In the nineteenth century, the classical ideal was even seen as a the culmination of biological selection/evolution. Illustration showing the head of the Apollo Belvedere with heads of white (Aryan) male, African male and chimpanzee. Lord Byron, familiar with classical sculpture, was extremely disappointed with the appearance of modern Greeks who didn’t resemble the sculptures at all.

This obsession with the classical ideal as an expression of a superior race found its most extreme and ominous development in Nazi Germany, where the classical was revived and an attempt was made to associate art and athletics during the 1936 Olympic Games in Berlin. The classical was also important to Mussolini who favored the heroic neoclassical style seen in many Fascist sculptures in Rome. As an aspect of this connection with the glories of the Roman empire, Mussolini sponsored extensive excavations of classical monuments.

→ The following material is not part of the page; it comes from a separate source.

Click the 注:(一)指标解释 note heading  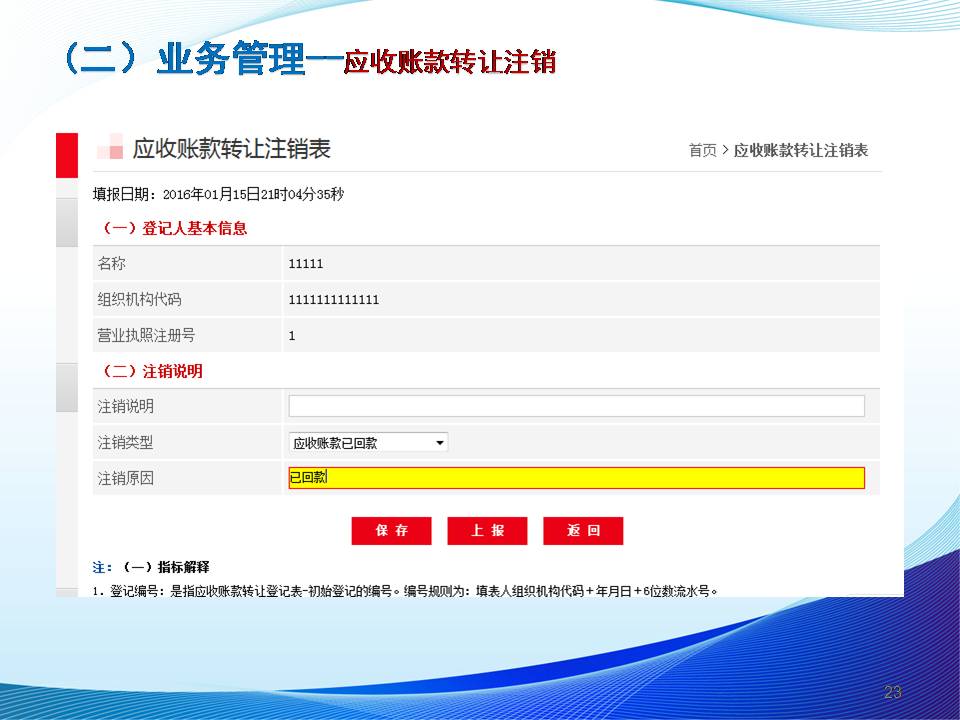click(151, 567)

His new suburb EUR on the outskirts of Rome is an example of the revival of the classical in a stripped down modern version.

Temple of Apollo, Corinth, c. 600 b.c.
Parthenon, 447-436 b.c.
Maison Carée, Nimes, 19 b.c.
Jefferson, Virginia State Capitol, Richmond, 1785
The Pantheon, 125-128 a.d.
Palladio, Villa Rotunda Vicenza, 1566/7
Lord Burlington, Chiswick House, London 1725
Jefferson, Monticello, 1768-1809
Vignon, Paris, La Madeleine, 1806-1828
Strickland, Second Bank of U.S. (Customs House), Philadelphia, 1818-1824

The classical orders have formed a language of architecture that is fundamental to western architecture. Like figural imagery, classical architecture was emulated in the Renaissance. It was reproduced more precisely in examples of neo-classical architects such as Thomas Jefferson. Jefferson regarded the classical orders as paradigms for the creation of rational and beautiful architecture. The classical orders have thoroughly dominated the western tradition in architecture, being revived most recently by "Post Modern" architects.